_Problems to work on_:
A) Retype part of the Grindleford listed-buildings text word for word: begin at the words that have "Grindleford is a" and stop after "and another chapel.".
B) Which listing grades does the Grindleford listed-buildings text name?

## START Text shown

= Listed buildings in Grindleford =

Grindleford is a civil parish in the Derbyshire Dales district of Derbyshire, England. The parish contains 26 listed buildings recorded in the National Heritage List for England. Of these, one is listed at Grade I, the highest of the three grades; one is at Grade II*, the middle grade, and the others are at Grade II, the lowest grade. The parish contains the village of Grindleford and the surrounding countryside. Most of the listed buildings are houses, cottages, farmhouses and associated structures. The other listed buildings include a former gatehouse converted into a chapel, two bridges, a milestone and a milepost, a former cotton mill, a former toll house, and another chapel.

## END Text shown
## START Data section

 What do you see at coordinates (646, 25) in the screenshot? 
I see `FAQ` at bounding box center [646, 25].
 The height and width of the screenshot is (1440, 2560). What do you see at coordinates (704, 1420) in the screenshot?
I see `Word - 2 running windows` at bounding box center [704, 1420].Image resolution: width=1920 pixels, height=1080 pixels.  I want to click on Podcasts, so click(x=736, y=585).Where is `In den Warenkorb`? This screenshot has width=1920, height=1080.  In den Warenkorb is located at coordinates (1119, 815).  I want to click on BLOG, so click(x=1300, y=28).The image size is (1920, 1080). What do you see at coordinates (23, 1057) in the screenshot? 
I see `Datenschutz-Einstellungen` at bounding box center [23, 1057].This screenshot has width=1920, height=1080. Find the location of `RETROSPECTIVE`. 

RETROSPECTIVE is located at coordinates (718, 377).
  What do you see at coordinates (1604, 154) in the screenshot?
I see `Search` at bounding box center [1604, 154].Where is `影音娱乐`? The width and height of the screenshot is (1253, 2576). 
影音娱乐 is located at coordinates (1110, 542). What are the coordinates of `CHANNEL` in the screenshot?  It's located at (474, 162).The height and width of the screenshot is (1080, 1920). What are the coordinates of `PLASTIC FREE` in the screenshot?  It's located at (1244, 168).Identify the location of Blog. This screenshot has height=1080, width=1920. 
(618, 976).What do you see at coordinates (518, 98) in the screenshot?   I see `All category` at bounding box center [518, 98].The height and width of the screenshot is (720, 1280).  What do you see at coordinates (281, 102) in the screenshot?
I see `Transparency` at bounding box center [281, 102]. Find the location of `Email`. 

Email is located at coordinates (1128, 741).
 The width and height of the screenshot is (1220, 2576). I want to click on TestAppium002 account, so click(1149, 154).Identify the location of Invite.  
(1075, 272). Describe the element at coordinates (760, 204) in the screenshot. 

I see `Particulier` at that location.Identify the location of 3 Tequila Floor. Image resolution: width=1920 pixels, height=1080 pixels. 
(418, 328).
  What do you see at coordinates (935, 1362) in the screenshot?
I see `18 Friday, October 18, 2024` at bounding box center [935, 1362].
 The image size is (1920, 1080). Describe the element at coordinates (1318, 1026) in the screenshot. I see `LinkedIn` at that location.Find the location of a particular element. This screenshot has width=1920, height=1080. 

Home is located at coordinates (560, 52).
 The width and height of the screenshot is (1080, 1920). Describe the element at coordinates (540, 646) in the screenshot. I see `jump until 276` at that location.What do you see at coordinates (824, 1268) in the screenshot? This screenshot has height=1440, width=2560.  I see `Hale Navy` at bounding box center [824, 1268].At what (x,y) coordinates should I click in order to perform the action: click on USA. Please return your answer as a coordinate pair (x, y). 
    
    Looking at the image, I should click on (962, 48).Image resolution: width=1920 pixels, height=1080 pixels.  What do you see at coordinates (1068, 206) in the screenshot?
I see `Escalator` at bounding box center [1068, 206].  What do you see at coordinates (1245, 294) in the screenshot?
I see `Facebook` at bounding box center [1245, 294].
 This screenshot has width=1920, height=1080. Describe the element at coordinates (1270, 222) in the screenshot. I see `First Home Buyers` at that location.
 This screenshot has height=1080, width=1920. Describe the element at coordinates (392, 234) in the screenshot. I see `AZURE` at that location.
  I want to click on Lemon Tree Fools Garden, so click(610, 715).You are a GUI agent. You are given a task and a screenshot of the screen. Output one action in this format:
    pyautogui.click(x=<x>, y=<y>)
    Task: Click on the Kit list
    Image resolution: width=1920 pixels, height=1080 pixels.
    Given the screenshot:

## END Data section

_Answers for this exercise_:
A)
Grindleford is a civil parish in the Derbyshire Dales district of Derbyshire, England. The parish contains 26 listed buildings recorded in the National Heritage List for England. Of these, one is listed at Grade I, the highest of the three grades; one is at Grade II*, the middle grade, and the others are at Grade II, the lowest grade. The parish contains the village of Grindleford and the surrounding countryside. Most of the listed buildings are houses, cottages, farmhouses and associated structures. The other listed buildings include a former gatehouse converted into a chapel, two bridges, a milestone and a milepost, a former cotton mill, a former toll house, and another chapel.

B) Grade I, Grade II*, Grade II